You Are What You Eat

This old adage is commonly heard especially in the advent of researches supporting healthy diet and good nutrition. It is quite simple to understand but by the mechanisms to which how this works may not be as simple as it is. These mechanisms and how they affect our behavior will be the focus of this blogpost.

You eat well you feel well

This is perhaps standard belief about food. What we take into our body will start a series of reactions that dictate the functioning of our organs as a whole. Nutritionists recommends everything in moderation, not entirely removing one food group because in a way even bad stuffs have purpose in the body. That is even bad cholesterol which has fatty acids that make up the protective linings of our organs. These cholesterol are not just the sole source of these fatty acids, but nevertheless, they could provide one. But excessive intake of food containing bad cholesterol would probably clog our arteries, reducing the amount of circulated oxygen needed badly by our brain and muscles of the heart. Therefore, the food we take in could potentially make us well, ill or feel unwell.

You feel well you eat well

Our state of well-being influence how much and what we eat. This is somehow part of the negative feedback systems our body has to ensure equilibrium. When one is somehow melancholic, the brain will detect a need for an increased levels of endorphins or happy hormones. To do this, the brain will initiate cravings to ingest more foods that help in this process. People tend to eat chocolate and similar stuffs, or perhaps exercise to help release endorphins. Moreover, sometimes the body is in the state of mineral deficiency, could be iron, potassium, calcium etc. Because of this, individuals develop seemingly abnormal eating patterns like pica (eating ice cubes, hair and even soil) to replenish the needed minerals in the body. Also, some may unusual desire for fruits just because their bloodstream is in dire need of potassium, needed to keep the heart well-functioning. Hence, these are some examples of how are feelings may influence the way we eat.
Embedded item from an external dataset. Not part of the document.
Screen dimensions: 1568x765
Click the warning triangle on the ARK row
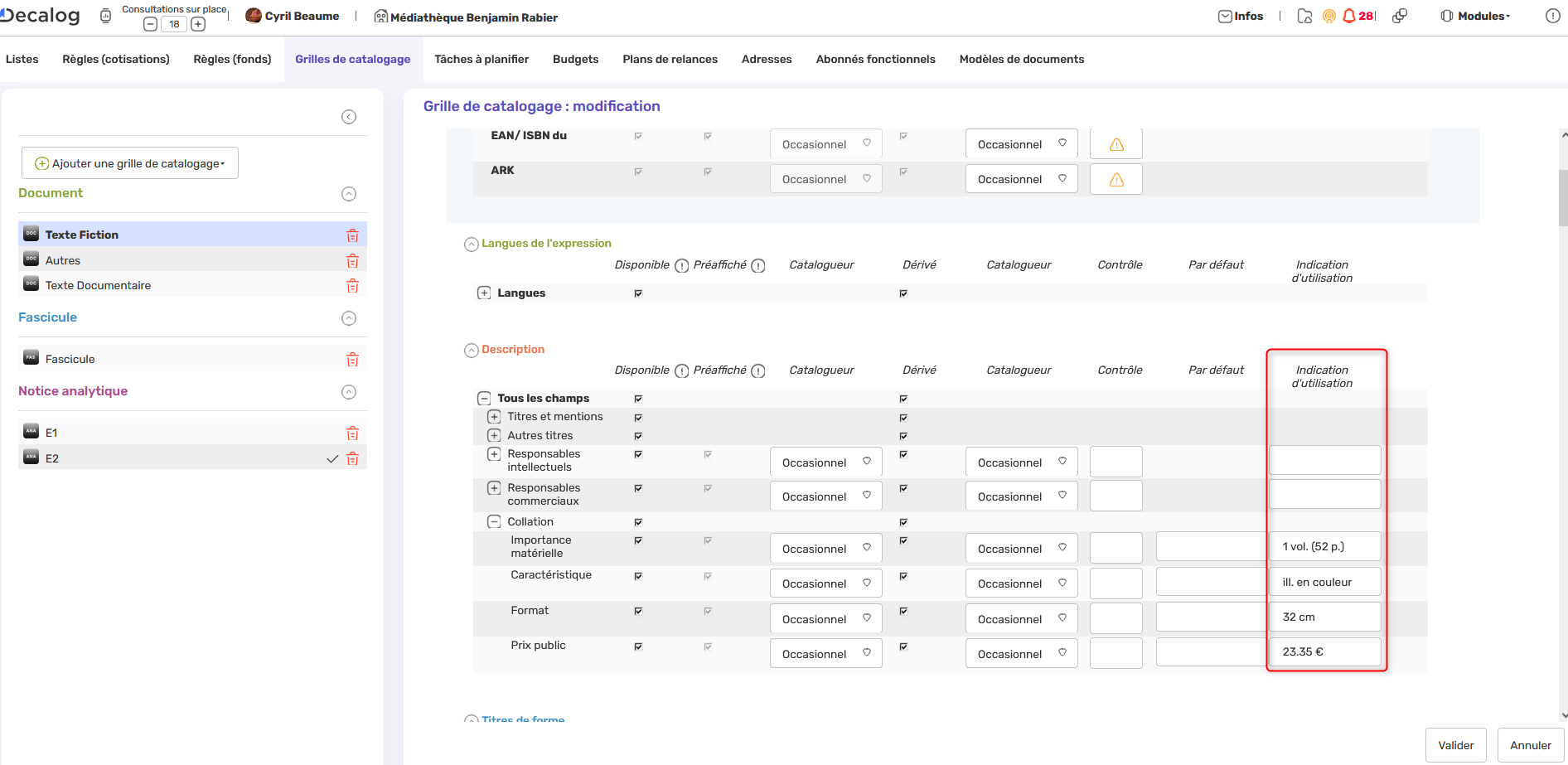[x=1116, y=178]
You eat well you react well

The digestive system has our second brain. This brain is not capable though of thinking but is mediated by reactions to everything we ingest. Since the gut is the organ with the maximum exposure to the environment for example the food we eat, it has mechanisms ensuring good feedback from the brain. Bacteria, hormones and chemicals found in food could trigger gut cells to produce serotonin, which potentially excites nearby rich beds of nerve cells as direct channels to the brain. At first look, this is somehow a defensive purpose of the body to counter and get rid of unwanted materials in the gut being taken into the body. But the same mechanism would serve as glass window to how we react since the same serotonin are known to be responsible for our emotions and behavior.
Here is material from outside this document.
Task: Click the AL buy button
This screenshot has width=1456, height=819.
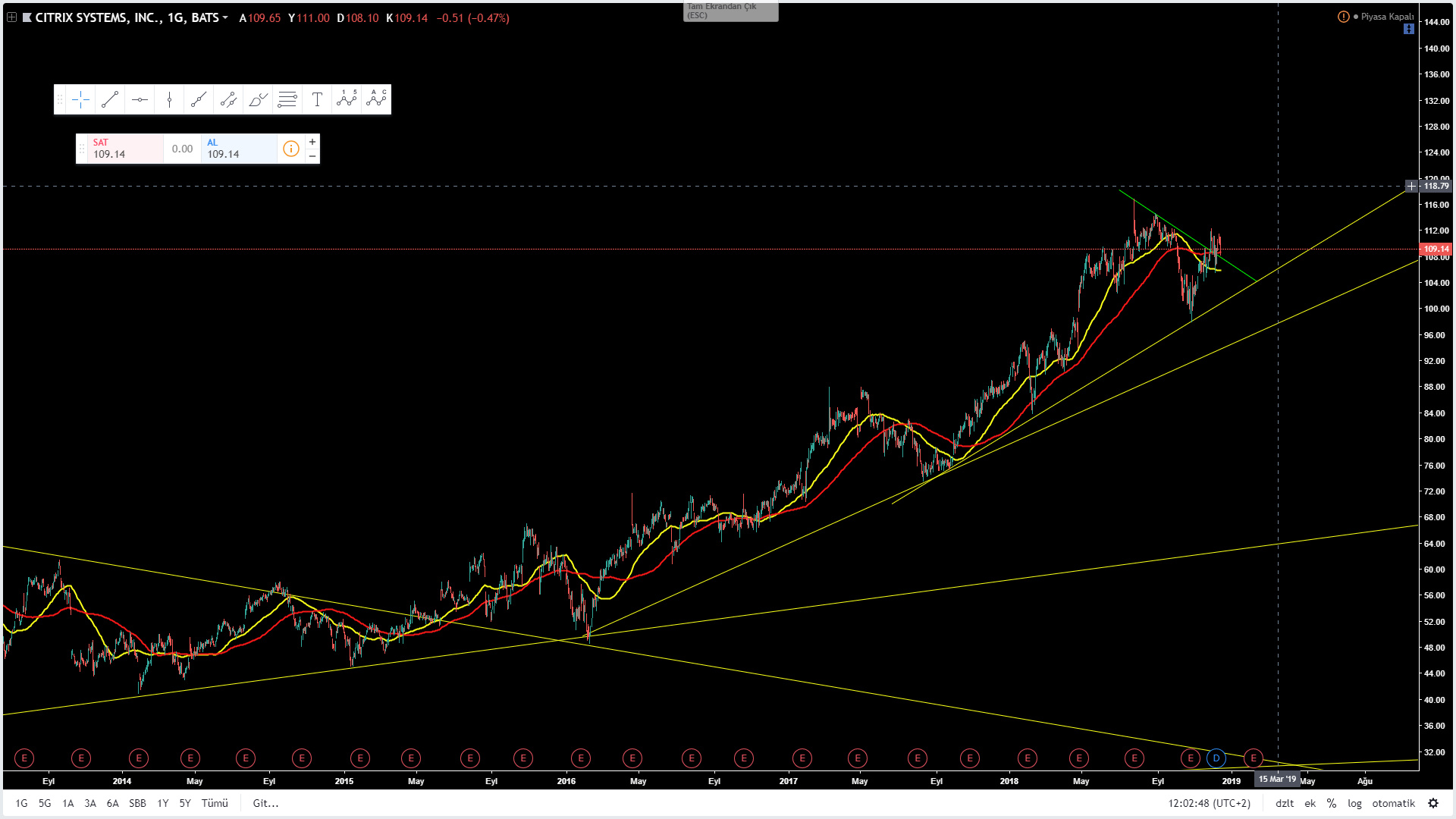Action: [x=238, y=149]
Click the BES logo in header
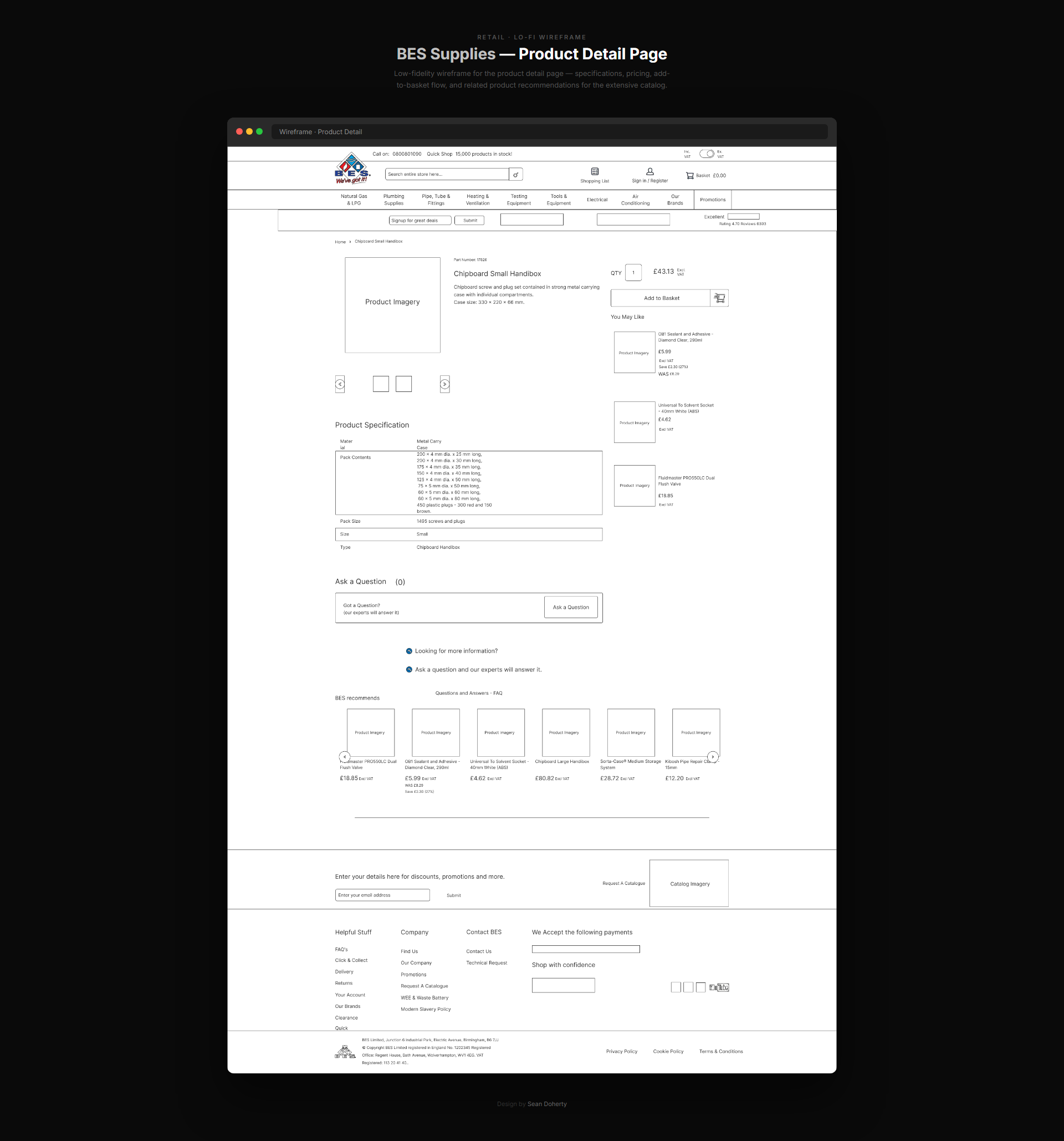 pyautogui.click(x=351, y=169)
This blogpost seeks not to serve as a nutritional advice to anyone. However, this would simply describe the existing connections between what we eat and how we behave in our day-to-day activities. There are no clear research that pinpoints causation to which food would result to an optimal state of health and well-being. Most of all researches are correlative, thereby showing only association of diet and health. These findings are not prescriptive, rather suggestive. That is also the objective of this blogpost.